# Main

In this notebook the whole preprocessing, training, and evaluation will take place.

## Loading Libraries

Library | Version | Channel
--- | --- | ---
NumPy | 1.26.4 | default
PyTorch | 2.2.2 | pytorch
Torchvision | 0.17.2 | pytorch
Tensorboard | / | conda-forge

In [None]:
# Built-in libraries
from dataclasses import dataclass
from datetime import datetime

# Third-party libraries
import matplotlib.pyplot as plt
import numpy as np
import torch
import torch.nn as nn
import torch.nn.functional as F
from torch.utils.tensorboard import SummaryWriter
from torchvision import datasets
from torchvision.transforms import v2

## Loading Data

The [MNIST](http://yann.lecun.com/exdb/mnist/) dataset is a widely-used benchmark in machine learning, consisting of 70,000 images of handwritten digits from 0 to 9. Each image is a 28x28 grayscale pixel grid.

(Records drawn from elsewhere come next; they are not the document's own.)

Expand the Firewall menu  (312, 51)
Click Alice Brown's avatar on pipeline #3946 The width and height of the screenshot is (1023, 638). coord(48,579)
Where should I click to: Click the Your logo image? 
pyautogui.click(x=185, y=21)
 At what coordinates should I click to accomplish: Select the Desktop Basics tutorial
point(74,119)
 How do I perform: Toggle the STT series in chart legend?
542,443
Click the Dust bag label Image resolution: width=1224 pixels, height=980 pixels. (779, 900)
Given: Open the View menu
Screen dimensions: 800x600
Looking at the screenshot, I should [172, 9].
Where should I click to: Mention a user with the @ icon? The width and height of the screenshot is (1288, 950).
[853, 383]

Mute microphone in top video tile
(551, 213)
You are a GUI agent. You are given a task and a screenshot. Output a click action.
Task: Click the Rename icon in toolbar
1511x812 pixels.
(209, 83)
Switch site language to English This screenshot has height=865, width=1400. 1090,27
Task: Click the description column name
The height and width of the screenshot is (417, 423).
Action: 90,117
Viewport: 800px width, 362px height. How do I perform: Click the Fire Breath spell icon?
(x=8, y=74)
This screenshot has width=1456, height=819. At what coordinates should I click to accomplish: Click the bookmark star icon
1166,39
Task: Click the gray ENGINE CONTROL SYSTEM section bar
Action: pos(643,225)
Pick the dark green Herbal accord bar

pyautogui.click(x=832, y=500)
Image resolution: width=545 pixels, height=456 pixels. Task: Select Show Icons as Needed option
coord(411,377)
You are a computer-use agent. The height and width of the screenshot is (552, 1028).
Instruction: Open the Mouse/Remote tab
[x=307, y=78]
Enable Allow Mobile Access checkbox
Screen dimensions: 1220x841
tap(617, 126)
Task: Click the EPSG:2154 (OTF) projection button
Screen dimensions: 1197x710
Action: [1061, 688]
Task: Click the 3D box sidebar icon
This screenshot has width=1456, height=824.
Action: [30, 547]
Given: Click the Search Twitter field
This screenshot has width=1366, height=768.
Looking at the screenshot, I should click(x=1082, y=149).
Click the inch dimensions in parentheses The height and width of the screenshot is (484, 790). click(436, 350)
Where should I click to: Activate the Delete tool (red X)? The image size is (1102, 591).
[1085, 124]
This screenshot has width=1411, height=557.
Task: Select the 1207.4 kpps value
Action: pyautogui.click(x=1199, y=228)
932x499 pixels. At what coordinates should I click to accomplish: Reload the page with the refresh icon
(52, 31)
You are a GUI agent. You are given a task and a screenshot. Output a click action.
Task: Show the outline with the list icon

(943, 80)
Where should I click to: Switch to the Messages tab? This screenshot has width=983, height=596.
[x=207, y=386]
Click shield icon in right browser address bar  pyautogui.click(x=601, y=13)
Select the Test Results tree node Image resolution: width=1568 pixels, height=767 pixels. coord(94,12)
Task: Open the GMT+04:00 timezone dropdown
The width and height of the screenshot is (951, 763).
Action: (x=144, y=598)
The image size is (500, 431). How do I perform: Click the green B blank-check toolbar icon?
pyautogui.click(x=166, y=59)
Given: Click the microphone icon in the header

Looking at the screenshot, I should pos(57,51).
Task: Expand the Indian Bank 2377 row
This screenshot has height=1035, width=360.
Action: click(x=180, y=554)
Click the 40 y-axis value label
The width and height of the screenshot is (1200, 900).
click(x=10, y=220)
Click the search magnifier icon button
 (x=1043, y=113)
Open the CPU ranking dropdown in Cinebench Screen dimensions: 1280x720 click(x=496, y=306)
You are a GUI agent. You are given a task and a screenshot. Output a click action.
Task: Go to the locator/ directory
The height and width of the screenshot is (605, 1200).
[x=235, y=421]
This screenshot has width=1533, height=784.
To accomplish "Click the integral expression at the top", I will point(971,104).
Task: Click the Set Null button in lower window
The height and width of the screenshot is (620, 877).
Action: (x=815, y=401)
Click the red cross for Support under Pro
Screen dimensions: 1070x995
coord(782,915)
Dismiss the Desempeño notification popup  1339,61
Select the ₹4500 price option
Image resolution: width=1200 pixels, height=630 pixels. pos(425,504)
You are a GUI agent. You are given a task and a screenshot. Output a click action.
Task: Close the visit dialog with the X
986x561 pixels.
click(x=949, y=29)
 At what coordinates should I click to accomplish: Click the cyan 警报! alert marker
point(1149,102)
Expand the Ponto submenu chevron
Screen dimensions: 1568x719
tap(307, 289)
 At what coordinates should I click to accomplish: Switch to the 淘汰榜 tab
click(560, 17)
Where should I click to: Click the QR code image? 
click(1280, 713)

Due to its simplicity and well-structured format, MNIST serves as an excellent starting point for developing and testing machine learning models, particularly in the field of image recognition and classification.

In [None]:
# file_path = "../data/adata_normalized_sample.h5ad"
file_path = "../data/adata_30kx10k_normalized_sample.h5ad"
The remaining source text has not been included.